After getting off the phone, I think to myself, “Did she just say she was going to FedEx me a package?” Two days later that package arrives and the box in the envelope reads “Donor Tissue Typing Kit.” Okay, this just got turned up a notch...was I going to have to draw my own blood here? As I opened the styrofoam package, six empty glass vials lay inside. Fortunately, the letter said to take it to a LabCorp near me to draw the blood. Phew...but six vials of blood is twice as many as I’ve ever had taken out of me at one time! Time for a new PR.
I decide not to make an appointment this time and just to show up to a location I haven’t been to before since walk-ins are welcome. I’m there when they open at 7:00, and I’m the fifth one in line. When they call my name, I hand over the box and the receptionist smiles at how well organized everything is. “Stanford really makes it easy for us to do the testing since they provide everything for us.” It turns out the vials have a anticoagulant to keep it intact on its Fedex trip back.
The blood draw is a breeze, but does take an extra minute to fill all of those vials.
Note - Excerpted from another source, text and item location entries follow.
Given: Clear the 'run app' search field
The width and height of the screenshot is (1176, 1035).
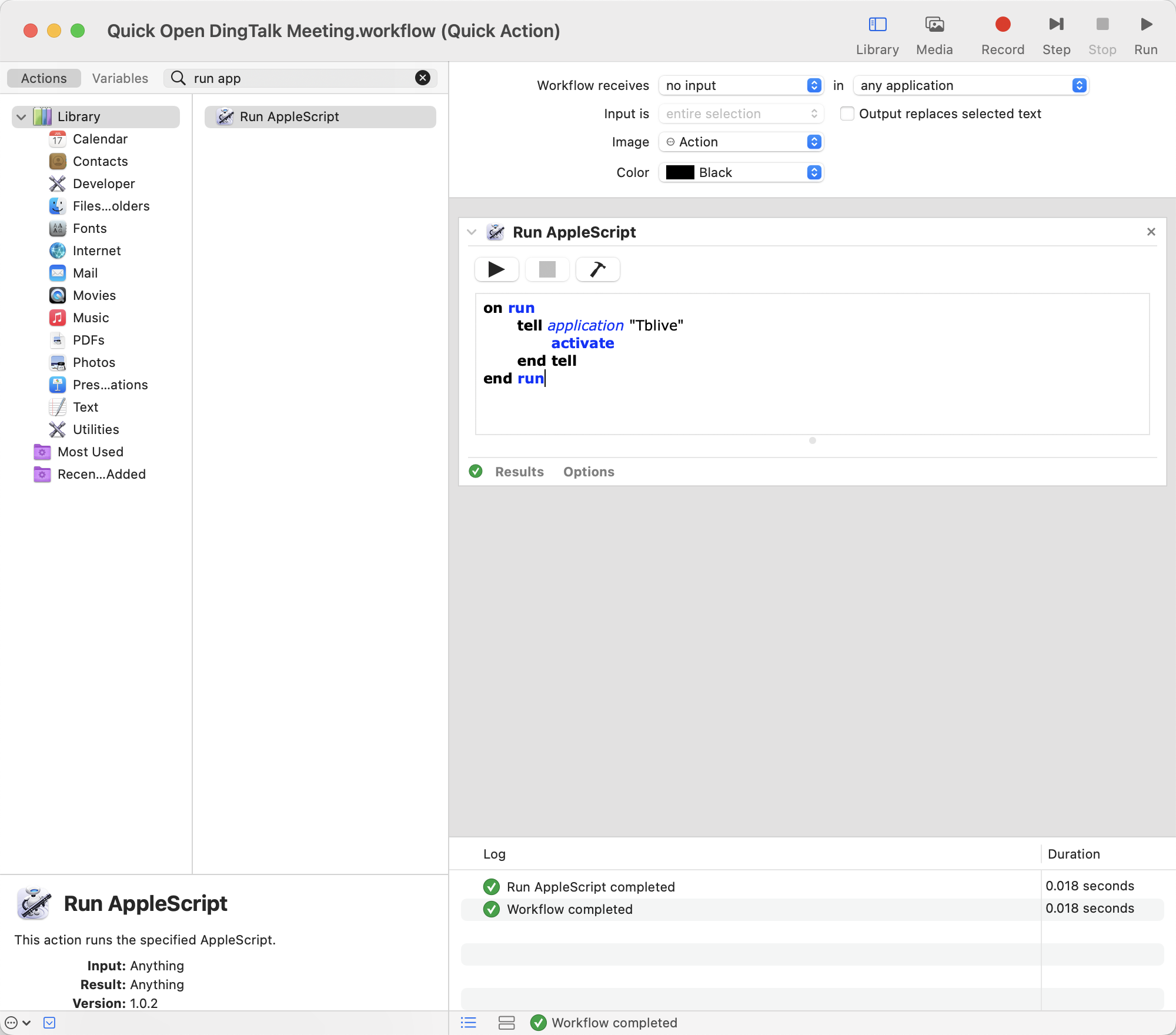Looking at the screenshot, I should click(x=422, y=78).
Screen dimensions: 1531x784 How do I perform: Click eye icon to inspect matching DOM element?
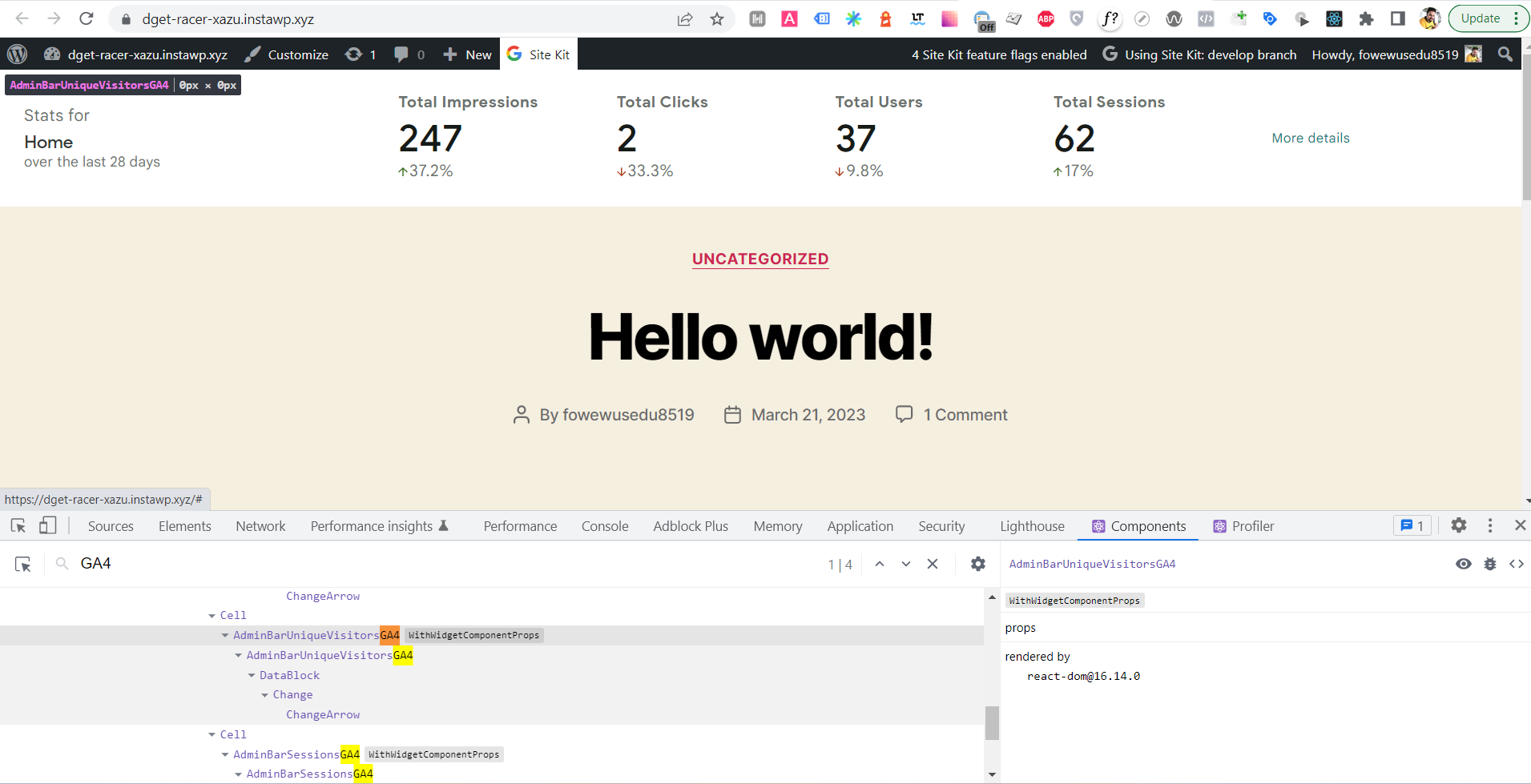pos(1465,564)
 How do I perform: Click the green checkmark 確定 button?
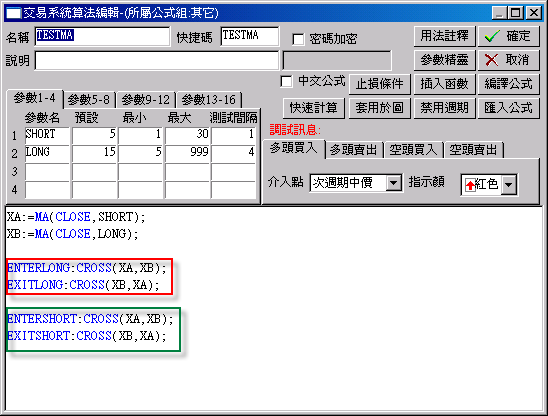click(x=509, y=36)
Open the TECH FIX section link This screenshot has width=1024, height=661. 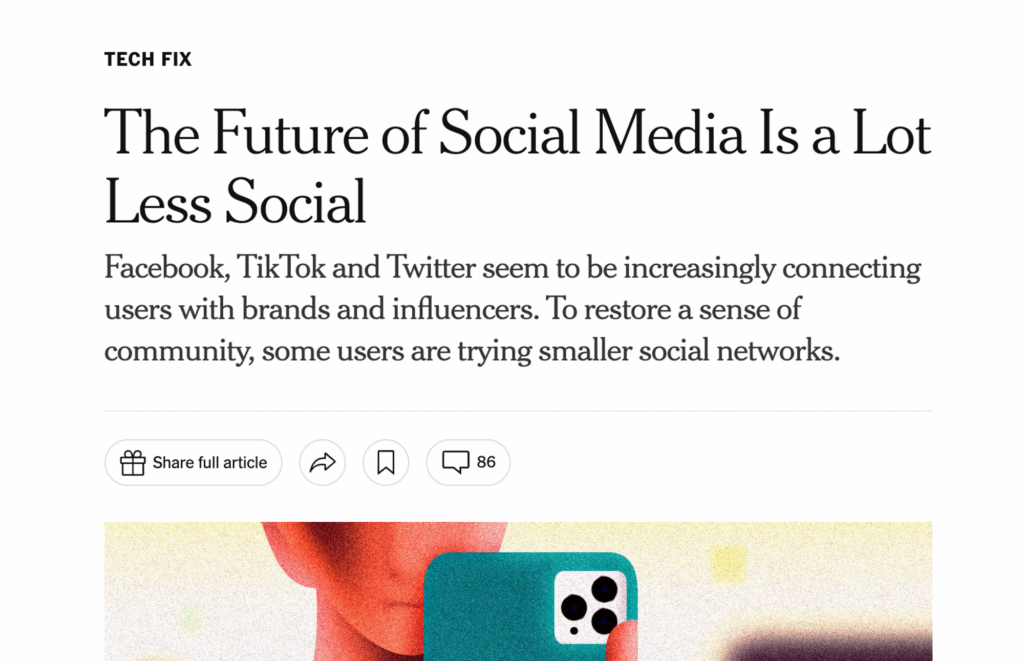pyautogui.click(x=147, y=59)
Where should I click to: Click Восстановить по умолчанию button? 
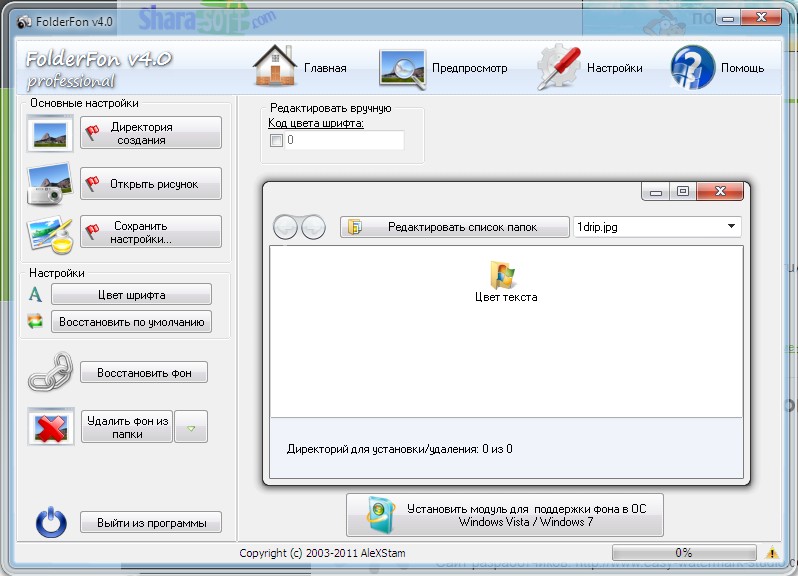point(131,322)
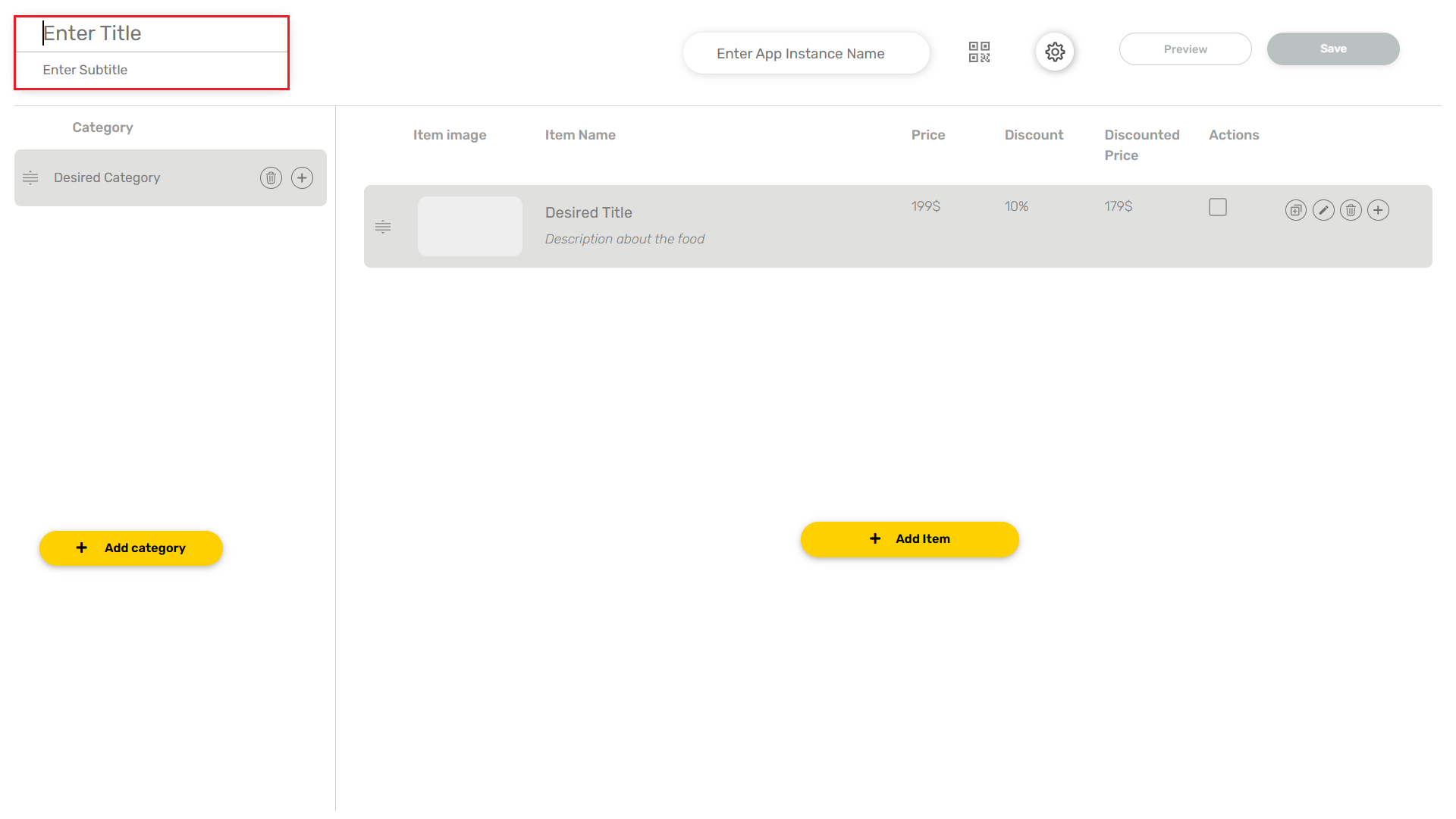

The lab handles the package and gives it to the FedEx folks and I’m done. The letter I received from Rachel said it would be 2 - 4 weeks to get the results on this one, but I’m hoping my call will shorten that time. After talking to Niem, I find out they already have his antigens. That night I have a dream of Niem and I dancing like we did when we were in high school. I hope it’s a sign of how our cells will do once they’re on that petri dish dancefloor.